Studio album by David Byrne
- Released: March 3, 1992
- Recorded: April 1991–October 1991
- Genre: Art rock; alternative rock; worldbeat;
- Length: 52:47
- Label: Luaka Bop; Warner Bros.;
- Producer: Nick Launay

David Byrne chronology
| The Forest (1991) | Uh-Oh (1992) | David Byrne (1994) |

Singles from Uh-Oh
- "Hanging Upside Down" Released: 1992; "She's Mad" Released: 1992; "Girls On My Mind" Released: 1992;

= Uh-Oh (David Byrne album) =

Uh-Oh is the second studio album by American musician David Byrne, released in 1992.

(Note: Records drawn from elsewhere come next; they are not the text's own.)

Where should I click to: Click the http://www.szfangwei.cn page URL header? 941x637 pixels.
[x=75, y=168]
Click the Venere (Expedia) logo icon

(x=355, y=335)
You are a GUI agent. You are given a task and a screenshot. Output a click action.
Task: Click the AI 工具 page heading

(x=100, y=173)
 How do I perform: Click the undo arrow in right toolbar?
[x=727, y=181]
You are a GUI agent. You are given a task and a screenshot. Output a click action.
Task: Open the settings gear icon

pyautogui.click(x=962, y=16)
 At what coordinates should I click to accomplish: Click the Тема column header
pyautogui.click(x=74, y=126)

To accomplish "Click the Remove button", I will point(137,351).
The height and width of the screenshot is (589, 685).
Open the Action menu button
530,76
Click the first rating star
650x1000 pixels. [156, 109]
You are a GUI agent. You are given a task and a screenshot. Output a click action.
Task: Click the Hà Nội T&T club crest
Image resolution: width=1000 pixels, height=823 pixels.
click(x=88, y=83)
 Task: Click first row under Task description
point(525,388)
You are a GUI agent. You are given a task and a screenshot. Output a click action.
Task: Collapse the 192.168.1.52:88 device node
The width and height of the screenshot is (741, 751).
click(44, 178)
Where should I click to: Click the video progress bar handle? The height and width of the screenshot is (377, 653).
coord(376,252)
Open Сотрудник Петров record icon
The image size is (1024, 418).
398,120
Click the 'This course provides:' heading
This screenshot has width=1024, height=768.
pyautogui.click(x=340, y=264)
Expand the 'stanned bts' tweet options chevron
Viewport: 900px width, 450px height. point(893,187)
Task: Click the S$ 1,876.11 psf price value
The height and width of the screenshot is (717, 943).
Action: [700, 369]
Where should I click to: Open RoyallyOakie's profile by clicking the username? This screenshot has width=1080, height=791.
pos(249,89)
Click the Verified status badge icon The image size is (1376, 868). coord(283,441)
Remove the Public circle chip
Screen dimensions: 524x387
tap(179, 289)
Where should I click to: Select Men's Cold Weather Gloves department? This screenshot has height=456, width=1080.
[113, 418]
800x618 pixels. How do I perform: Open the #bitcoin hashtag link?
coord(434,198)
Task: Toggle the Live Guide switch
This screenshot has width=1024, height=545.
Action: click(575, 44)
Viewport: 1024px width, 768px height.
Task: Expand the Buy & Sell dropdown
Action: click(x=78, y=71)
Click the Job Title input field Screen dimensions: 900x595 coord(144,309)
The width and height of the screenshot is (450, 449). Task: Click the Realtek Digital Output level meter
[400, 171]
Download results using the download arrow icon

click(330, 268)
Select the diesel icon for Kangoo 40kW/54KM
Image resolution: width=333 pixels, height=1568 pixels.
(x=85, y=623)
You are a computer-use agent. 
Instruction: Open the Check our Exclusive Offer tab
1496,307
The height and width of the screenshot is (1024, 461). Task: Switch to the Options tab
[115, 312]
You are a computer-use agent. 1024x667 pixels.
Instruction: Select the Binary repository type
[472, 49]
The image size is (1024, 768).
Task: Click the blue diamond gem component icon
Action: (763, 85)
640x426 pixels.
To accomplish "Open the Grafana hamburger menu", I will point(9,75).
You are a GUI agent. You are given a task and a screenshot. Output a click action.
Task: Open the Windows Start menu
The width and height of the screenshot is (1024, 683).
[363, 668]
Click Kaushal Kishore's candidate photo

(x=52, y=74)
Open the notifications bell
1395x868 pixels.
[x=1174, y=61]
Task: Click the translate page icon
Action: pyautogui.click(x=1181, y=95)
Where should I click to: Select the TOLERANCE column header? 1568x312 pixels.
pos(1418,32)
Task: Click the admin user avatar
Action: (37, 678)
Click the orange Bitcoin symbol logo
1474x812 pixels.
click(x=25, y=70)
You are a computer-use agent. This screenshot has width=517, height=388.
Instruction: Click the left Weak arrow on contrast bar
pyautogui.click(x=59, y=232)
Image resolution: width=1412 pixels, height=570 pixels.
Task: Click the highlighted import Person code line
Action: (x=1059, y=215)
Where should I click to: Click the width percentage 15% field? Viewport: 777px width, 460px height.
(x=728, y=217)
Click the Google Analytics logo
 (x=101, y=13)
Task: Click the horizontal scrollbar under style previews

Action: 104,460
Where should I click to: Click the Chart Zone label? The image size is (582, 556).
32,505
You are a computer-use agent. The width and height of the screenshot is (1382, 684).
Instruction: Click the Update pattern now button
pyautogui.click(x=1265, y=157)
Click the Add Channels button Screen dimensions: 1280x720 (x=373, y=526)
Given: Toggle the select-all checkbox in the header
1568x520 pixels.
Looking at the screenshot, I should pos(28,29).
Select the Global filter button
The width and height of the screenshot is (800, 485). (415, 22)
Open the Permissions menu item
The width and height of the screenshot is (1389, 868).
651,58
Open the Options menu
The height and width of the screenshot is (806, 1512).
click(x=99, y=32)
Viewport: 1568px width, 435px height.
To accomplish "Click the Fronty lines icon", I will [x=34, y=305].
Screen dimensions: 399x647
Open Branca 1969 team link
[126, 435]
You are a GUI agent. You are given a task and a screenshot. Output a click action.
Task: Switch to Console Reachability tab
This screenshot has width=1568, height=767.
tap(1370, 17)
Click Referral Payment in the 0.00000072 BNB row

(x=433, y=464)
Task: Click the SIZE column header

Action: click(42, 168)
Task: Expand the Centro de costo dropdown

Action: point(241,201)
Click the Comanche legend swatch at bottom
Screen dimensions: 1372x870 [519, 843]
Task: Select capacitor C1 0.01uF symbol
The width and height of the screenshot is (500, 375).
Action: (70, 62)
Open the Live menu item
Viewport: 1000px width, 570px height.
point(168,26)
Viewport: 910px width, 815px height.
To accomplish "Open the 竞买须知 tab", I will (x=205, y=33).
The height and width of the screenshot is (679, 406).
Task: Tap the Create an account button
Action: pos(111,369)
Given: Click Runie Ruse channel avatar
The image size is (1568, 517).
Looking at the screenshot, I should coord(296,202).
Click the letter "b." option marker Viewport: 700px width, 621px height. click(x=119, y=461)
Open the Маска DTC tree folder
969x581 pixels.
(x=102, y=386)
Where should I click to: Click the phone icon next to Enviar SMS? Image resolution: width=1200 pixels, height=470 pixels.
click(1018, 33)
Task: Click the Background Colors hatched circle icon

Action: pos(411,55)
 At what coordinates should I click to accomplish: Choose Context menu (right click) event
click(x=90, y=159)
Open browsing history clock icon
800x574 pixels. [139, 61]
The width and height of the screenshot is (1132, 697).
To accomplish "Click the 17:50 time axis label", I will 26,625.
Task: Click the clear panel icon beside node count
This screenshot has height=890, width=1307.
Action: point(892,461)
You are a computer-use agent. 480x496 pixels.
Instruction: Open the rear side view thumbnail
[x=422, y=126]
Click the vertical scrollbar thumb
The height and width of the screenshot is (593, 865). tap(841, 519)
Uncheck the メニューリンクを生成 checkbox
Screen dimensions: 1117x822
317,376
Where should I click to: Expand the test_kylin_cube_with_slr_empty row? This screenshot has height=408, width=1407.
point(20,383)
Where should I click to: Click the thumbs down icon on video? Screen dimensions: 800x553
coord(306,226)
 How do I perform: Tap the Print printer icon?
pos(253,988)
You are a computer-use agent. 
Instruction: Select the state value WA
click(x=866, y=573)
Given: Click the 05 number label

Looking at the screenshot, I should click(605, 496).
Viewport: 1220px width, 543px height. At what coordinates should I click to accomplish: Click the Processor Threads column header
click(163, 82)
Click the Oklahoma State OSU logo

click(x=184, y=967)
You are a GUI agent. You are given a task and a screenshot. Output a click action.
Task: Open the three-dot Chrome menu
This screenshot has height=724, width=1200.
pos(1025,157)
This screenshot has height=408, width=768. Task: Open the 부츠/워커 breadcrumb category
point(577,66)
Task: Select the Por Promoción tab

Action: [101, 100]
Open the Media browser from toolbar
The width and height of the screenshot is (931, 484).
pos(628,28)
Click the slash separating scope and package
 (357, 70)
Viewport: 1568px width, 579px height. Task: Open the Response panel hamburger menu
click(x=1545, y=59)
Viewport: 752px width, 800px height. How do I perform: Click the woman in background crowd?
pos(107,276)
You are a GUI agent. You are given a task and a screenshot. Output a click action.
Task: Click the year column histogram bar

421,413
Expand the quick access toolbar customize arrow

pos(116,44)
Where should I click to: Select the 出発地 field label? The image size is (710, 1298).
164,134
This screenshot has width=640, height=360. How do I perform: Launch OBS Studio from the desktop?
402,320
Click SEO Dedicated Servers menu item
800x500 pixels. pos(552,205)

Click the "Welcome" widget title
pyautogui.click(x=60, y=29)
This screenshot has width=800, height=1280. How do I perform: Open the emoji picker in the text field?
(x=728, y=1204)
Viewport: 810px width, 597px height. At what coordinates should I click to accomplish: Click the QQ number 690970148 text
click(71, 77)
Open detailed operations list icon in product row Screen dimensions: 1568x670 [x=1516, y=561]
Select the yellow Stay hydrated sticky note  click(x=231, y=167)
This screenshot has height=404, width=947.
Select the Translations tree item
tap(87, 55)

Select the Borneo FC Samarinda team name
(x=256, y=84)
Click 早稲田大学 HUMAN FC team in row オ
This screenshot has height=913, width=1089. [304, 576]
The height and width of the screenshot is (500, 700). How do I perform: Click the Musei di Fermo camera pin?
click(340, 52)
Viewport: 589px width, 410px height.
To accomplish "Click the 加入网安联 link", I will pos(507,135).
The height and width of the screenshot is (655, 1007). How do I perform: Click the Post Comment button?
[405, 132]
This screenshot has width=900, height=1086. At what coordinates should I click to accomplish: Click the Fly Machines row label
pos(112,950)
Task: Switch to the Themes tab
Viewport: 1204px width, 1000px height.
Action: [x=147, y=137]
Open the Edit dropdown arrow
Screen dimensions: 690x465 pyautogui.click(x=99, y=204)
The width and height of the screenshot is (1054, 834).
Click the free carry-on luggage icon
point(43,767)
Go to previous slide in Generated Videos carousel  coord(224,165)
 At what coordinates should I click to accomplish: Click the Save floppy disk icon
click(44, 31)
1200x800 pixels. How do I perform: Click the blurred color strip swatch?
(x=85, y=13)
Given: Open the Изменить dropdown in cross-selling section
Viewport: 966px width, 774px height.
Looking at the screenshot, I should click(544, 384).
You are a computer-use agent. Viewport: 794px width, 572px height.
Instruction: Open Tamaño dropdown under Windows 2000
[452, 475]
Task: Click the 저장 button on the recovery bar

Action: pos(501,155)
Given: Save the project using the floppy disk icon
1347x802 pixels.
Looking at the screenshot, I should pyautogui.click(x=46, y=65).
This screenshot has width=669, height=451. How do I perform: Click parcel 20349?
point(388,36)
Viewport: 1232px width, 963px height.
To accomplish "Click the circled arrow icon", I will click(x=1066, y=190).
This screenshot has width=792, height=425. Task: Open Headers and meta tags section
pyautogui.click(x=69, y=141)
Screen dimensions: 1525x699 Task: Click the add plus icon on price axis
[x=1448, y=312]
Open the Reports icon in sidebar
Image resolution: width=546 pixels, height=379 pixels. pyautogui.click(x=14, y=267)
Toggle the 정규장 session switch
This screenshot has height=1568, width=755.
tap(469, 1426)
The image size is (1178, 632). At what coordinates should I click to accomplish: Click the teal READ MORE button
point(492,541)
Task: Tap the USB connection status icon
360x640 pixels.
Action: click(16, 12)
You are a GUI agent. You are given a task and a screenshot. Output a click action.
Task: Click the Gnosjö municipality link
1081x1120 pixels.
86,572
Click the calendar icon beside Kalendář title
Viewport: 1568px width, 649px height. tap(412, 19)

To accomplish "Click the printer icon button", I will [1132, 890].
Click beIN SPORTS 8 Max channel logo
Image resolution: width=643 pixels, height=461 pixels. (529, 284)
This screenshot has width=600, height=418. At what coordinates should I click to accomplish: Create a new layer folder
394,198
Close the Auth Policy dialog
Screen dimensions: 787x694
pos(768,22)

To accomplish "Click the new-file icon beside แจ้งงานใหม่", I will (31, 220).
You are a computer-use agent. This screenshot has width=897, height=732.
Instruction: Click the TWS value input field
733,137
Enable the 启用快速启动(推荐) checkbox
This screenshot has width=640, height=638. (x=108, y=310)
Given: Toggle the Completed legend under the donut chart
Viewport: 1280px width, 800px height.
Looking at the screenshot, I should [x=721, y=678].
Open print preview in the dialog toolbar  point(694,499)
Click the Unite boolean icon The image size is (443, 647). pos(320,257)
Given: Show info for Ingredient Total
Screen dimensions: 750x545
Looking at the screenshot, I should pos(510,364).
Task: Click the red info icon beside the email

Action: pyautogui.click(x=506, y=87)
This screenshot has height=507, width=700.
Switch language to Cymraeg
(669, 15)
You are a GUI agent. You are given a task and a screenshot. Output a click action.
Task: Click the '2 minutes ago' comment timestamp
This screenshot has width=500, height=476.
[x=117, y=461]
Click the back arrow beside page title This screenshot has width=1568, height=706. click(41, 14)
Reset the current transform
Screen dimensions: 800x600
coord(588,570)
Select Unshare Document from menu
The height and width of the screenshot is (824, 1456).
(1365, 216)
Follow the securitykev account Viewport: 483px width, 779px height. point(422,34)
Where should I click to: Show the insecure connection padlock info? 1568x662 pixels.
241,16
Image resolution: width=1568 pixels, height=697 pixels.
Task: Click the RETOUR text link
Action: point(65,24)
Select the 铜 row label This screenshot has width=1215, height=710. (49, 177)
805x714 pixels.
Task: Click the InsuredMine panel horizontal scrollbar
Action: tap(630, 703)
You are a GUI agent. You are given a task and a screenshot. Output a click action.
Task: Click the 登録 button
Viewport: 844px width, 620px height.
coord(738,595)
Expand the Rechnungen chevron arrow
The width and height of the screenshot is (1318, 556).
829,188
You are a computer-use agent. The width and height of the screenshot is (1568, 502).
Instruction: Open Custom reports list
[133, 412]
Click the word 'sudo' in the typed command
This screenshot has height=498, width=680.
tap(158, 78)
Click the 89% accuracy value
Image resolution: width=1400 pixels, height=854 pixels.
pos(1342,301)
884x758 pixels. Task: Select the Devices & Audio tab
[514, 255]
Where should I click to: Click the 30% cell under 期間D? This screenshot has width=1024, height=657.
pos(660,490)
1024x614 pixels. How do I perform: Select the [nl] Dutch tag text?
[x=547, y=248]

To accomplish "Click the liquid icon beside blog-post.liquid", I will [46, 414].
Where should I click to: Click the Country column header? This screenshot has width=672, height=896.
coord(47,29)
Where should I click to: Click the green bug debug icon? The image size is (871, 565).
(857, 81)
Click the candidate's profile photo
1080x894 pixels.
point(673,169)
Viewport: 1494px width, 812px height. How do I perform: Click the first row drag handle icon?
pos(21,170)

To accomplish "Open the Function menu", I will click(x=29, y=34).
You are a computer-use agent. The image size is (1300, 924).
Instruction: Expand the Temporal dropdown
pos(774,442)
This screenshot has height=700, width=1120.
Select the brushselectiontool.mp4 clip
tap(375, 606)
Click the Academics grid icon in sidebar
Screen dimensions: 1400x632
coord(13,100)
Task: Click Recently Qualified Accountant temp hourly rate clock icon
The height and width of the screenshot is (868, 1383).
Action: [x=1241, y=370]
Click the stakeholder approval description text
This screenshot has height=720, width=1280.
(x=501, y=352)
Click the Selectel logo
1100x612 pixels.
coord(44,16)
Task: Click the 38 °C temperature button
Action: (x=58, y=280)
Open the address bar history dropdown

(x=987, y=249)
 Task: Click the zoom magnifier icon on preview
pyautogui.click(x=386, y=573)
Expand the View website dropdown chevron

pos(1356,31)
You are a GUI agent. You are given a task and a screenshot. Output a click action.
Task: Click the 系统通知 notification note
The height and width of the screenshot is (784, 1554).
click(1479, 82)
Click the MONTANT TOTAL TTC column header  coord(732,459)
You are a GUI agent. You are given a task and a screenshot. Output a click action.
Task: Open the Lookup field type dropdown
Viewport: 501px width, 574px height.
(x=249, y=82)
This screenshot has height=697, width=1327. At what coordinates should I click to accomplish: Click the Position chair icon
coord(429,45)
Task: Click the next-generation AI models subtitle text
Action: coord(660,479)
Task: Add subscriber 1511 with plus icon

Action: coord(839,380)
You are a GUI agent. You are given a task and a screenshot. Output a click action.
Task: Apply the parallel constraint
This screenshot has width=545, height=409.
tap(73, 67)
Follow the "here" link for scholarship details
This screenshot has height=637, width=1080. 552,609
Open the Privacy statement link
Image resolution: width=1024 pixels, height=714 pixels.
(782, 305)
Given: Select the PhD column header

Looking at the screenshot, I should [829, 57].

The album peaked at No. 125 on the Billboard 200. The single "She's Mad" reached No. 3 on the U.S. Modern Rock Tracks chart.

Professional ratings
Review scores
| Source | Rating |
| AllMusic | Star |
| Chicago Tribune | Star |
| Robert Christgau | (dud) |
| The Encyclopedia of Popular Music | Star |
| Entertainment Weekly | A- |
| MusicHound Rock: The Essential Album Guide | Star |
| NME | 6/10 |
| The Rolling Stone Album Guide | Star |
| Spin Alternative Record Guide | 5/10 |

==Production==
The album was produced by Nick Launay. The cover portrays angels gathered around a cartoon dog (god spelled backward).

==Critical reception==
The New York Times wrote that "Byrne has finally figured out how to make the wacky Pan-American dance album he's been after since the mid-1980's." The Guardian deemed Uh-Oh "the most Talking-Heads-esque of Byrne’s solo albums, albeit with a Latin-American influence." The Washington Post thought that Byrne's "yelps, which range from intentionally comic to comically arty, rarely dominate their rhythmically dense, albeit melodically bland, settings." The Orlando Sentinel wrote that the "Afro-Brazilian influences are more fully integrated now than on 1989's Rei Momo."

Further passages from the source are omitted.